Há algo curioso acontecendo com a geração que cresceu conectada. Nunca tivemos tantas maneiras de nos comunicar e, ainda assim, nunca nos sentimos tão distantes uns dos outros. Os números ajudam a explicar essa contradição. Em 2025, mais de 11,7 milhões de publicações no Instagram utilizaram a hashtag #nostalgia.

As buscas por filmes dos anos 1990 dobraram desde 2015. Uma pesquisa do Archbridge Institute, realizada com 2.000 adultos norte-americanos, revelou que 68% da Geração Z sentem nostalgia de períodos anteriores ao próprio nascimento. Mais do que isso: 60% afirmaram que gostariam de voltar a uma época em que as pessoas não estavam conectadas o tempo todo.

A promessa da era digital era simples: aproximar pessoas.

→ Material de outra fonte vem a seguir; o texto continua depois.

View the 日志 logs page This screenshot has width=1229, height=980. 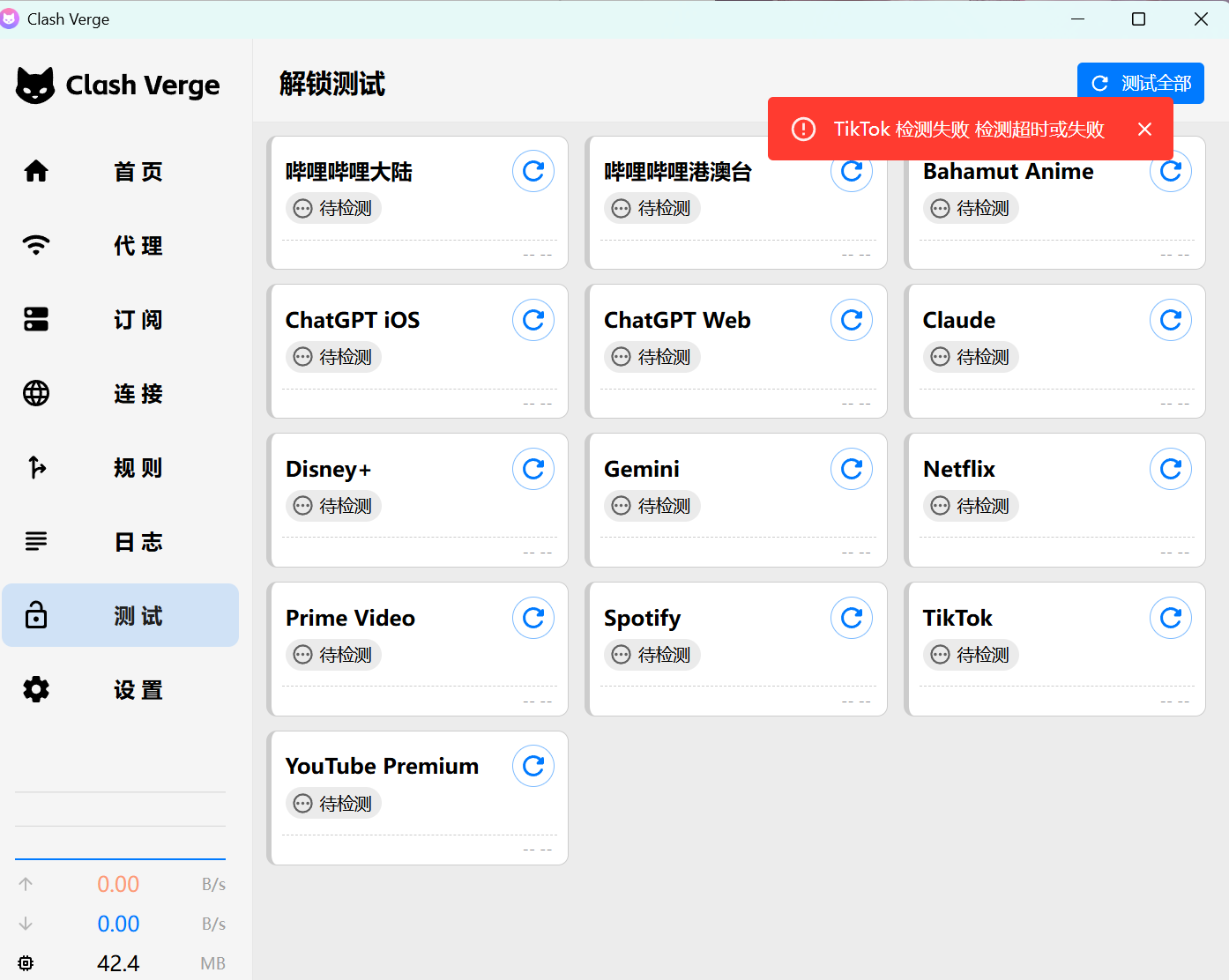(120, 541)
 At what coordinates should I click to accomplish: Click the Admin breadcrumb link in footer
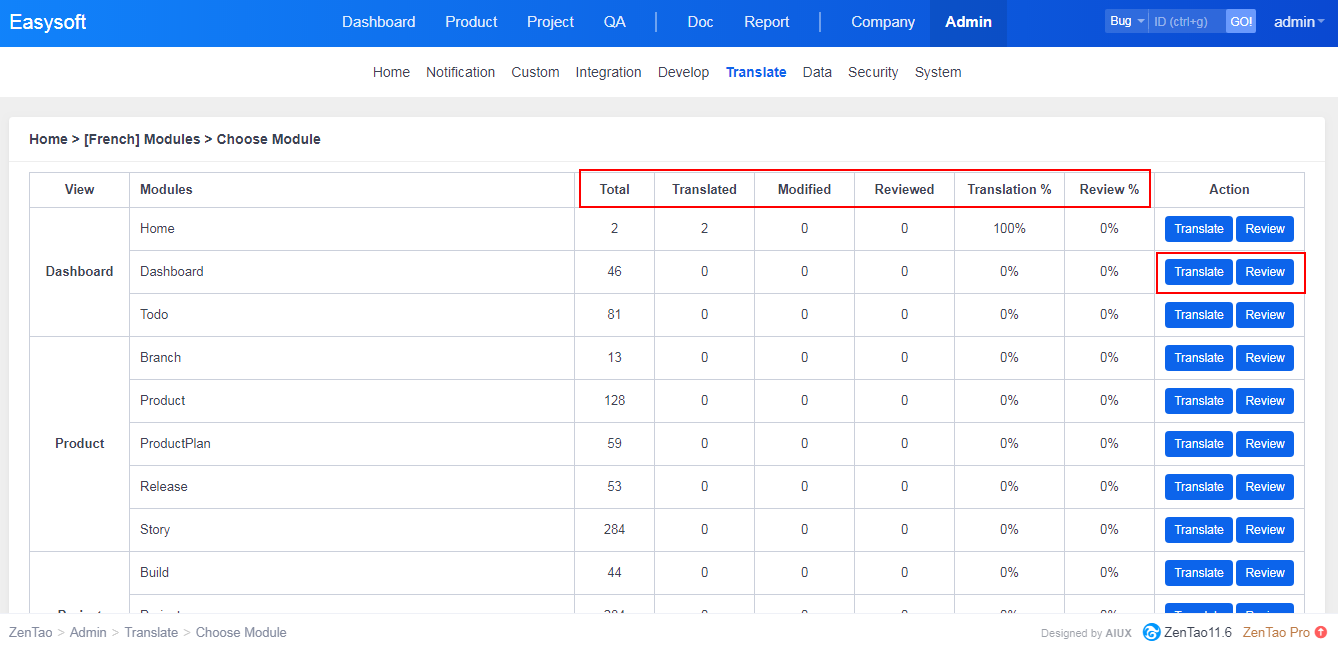[87, 632]
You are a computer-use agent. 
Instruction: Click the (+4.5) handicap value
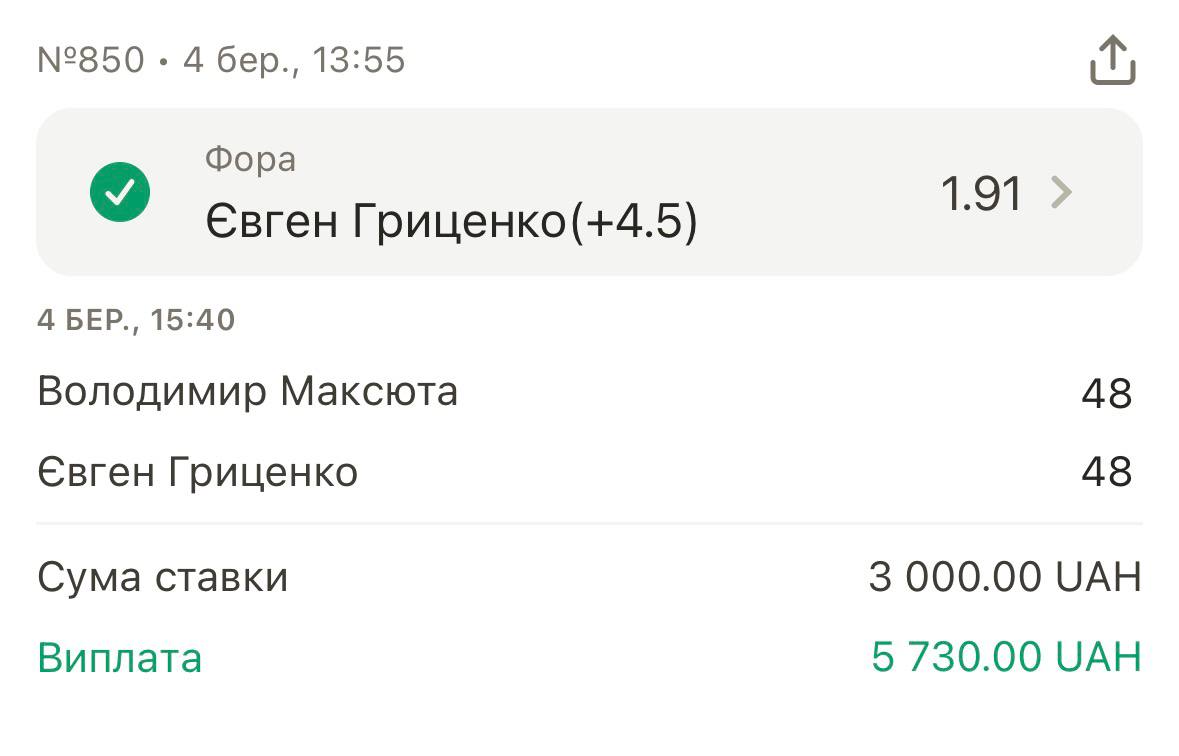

E, em muitos aspectos, ela cumpriu seu papel. Hoje podemos conversar com alguém do outro lado do mundo em segundos, acompanhar a rotina de centenas de pessoas e receber informações em tempo real. O que não estava no pacote era a possibilidade de nos sentirmos verdadeiramente sozinhos em meio a tanta conexão.

Talvez por isso a nostalgia tenha se tornado uma das emoções mais marcantes do nosso tempo. Mas acredito que ela não fala apenas sobre o passado. Ela fala sobre aquilo que sentimos falta no presente.

Quando jovens que nasceram em um mundo digital idealizam décadas que sequer viveram, talvez não estejam procurando uma época específica. Talvez estejam procurando uma sensação. A sensação de pertencimento, de presença, de relações menos aceleradas e de uma vida que parece ter sido menos atravessada por notificações.

Vivemos um tempo em que sabemos muito sobre a vida dos outros, mas pouco sobre o que realmente sentem. Acompanhamos aniversários, viagens, conquistas e opiniões sem necessariamente participar delas. Estamos informados, mas nem sempre estamos próximos.

A tecnologia transformou a comunicação em algo instantâneo. O problema é que as relações humanas continuam funcionando em outro ritmo. Confiança leva tempo. Amizade exige convivência. Afeto não se constrói por algoritmo.

Talvez por isso tantas pessoas estejam pagando para se desconectar. Não por acaso, o mercado global de aplicativos que limitam ou bloqueiam o uso de redes sociais deve saltar de US$ 1,47 bilhão em 2025 para cerca de US$ 5 bilhões até 2035. Há uma ironia evidente nisso: estamos criando tecnologias para nos proteger dos excessos provocados por outras tecnologias.

Retiros sem celular, clubes de leitura, grupos de corrida, encontros presenciais e até a volta de hábitos considerados antigos revelam um movimento interessante: depois de correr em direção ao digital durante anos, muita gente começou a sentir falta daquilo que só existe no mundo real.

Não se trata de demonizar a tecnologia. Seria injusto. Ela encurtou distâncias, democratizou informações e criou oportunidades inimagináveis para gerações anteriores. O problema surge quando confundimos presença digital com presença humana.

Uma curtida não substitui um abraço. Uma mensagem não substitui uma conversa. Uma centena de seguidores não substitui um amigo.

Talvez o maior desafio da nossa geração não seja aprender a usar novas tecnologias. Isso já fizemos muito bem. O verdadeiro desafio pode ser preservar aquilo que nenhuma inovação conseguiu substituir: a capacidade de criar vínculos genuínos.

Porque, no fim das contas, a solidão não é a ausência de pessoas ao nosso redor. É a ausência de conexão verdadeira com elas. E nenhuma quantidade de notificações consegue resolver isso.